Lisle Lester, editor of the Pacific Monthly, came to town to give dramatic readings. Tickets were 50 cents. The Suisun Library Association was formed with 20 men and one boy.

Hunting season was on and Joel Price bagged a goose weighing 12 to 16 3/4 pounds between Suisun and Denverton. It measured 4 feet, 7 inches from bill to tail and 7 feet, 9 inches from wing tip to wing tip. It was the largest goose ever killed in this area.

The game law was in affect from March to September. The restriction applied to quail, duck, elk, deer and antelope. The fine for hunting these animals was $25.

Mynheer Hanson was sailing the Nellie Gray when it capsized, dumping everyone on board into the slough. Mr. Wheeler of Grizzly Island, who was sailing the Fanny, rescued everyone.

The law firm G.W. McMurty and J.S Hail was located in Wheaton’s building.

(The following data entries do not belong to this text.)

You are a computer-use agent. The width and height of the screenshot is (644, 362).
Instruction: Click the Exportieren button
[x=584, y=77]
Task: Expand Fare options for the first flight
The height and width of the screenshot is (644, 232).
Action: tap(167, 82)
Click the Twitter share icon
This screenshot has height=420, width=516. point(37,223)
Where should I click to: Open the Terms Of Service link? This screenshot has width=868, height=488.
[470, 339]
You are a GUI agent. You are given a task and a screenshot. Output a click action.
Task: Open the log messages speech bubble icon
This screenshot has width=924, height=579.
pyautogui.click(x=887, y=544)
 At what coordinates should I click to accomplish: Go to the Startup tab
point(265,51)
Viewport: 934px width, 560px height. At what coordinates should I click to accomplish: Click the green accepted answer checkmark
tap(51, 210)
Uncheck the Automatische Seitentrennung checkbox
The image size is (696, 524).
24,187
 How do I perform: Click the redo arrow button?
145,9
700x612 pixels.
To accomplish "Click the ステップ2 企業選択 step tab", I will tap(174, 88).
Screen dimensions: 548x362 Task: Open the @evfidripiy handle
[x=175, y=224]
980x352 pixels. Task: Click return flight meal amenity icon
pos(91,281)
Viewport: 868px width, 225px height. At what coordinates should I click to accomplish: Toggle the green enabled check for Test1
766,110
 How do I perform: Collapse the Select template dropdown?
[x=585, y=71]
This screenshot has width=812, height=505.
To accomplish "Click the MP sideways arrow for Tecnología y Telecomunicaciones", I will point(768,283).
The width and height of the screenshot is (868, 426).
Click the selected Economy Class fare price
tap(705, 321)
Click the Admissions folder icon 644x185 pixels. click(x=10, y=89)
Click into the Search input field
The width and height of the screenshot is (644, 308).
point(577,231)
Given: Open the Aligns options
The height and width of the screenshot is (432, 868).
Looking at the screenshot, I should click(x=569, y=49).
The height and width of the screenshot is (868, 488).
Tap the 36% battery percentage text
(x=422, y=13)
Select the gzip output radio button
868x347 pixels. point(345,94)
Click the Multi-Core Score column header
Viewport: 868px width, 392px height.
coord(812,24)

Mrs. Pearce sold millinery and fancy goods. This included new and fashionable goods, dress trimmings, infant clothing, toys, perfume, soaps, brushes, stationery, pens and ink.

The May Day Ball was at the Union Hall. Tickets were $1.50.

Livery man W.J. Morris built a commodious livery and feed stable on the east side of the Plaza and called it The Golden Eagle.

The Cooke, Zoyara and Wilson’s Grand Combination Circus of New York came to town. It included equestrians, an acrobatic troupe, performing dogs, monkeys and ponies. Admission was $1.

A vocal and instrumental concert in Fairfield was given to raise money to purchase a melodeon for the Brick Church. The M.E. Church’s Rev. W.S. Urmy wrote the following for the paper:

“Mr. Editor, Allow me through your paper to inform the public that Dr. W. Jacobs and Mr. John Woolaver are authorized to collect and receive rents due for pews in the M.E. Church in Fairfield. We thank those who have paid rentage and we would respectfully all to be as prompt as possible in this matter.”

The courthouse walls were whitened, the woodwork repainted and carpets laid out. Attorney P.T. Gomer’s office was located in the courthouse and the law firm of W.S. Wells and L.C. Hays had an office in the old courthouse.

The public school charged $2 per month for less than a whole term and $1.75 for a whole term. The school was under the supervision of Sarah R. Pearson. It was considered a comfortable school with a playground attached.

Charley Webster took over the Union Hotel in Fairfield. J.G. Allison, previous owner of the Union Hotel (aka Allison’s Hotel), was going to give a May Day Ball and supper at the Planter’s House.

Thomas Fogarty was arrested for drinking and fighting. When released, he got in another fight. Both parties were arrested near Holsheur’s saloon.

While the officer was getting a statement from a witness, Fogarty got on a horse to escape. Sheriff Gillespie mounted a horse and went after the man. He did not overtake him until they were well past the cemetery on the Vacaville road. When he collared Fogarty, the man struck him and Gillespie lost his grip.

Gillespie drew his revolver, but Fogarty only responded with a vulgar remark and tried to flee on foot. Gillespie shot him in the back, not seriously wounding the man, but stopping him.

County treasurer John Ferrell was charged with embezzlement of public funds. There was a burglary and theft at the treasurer’s office where there had been $7,900 in the safe, mainly in $20 gold pieces. The robbers took a total of $7,634, all in gold.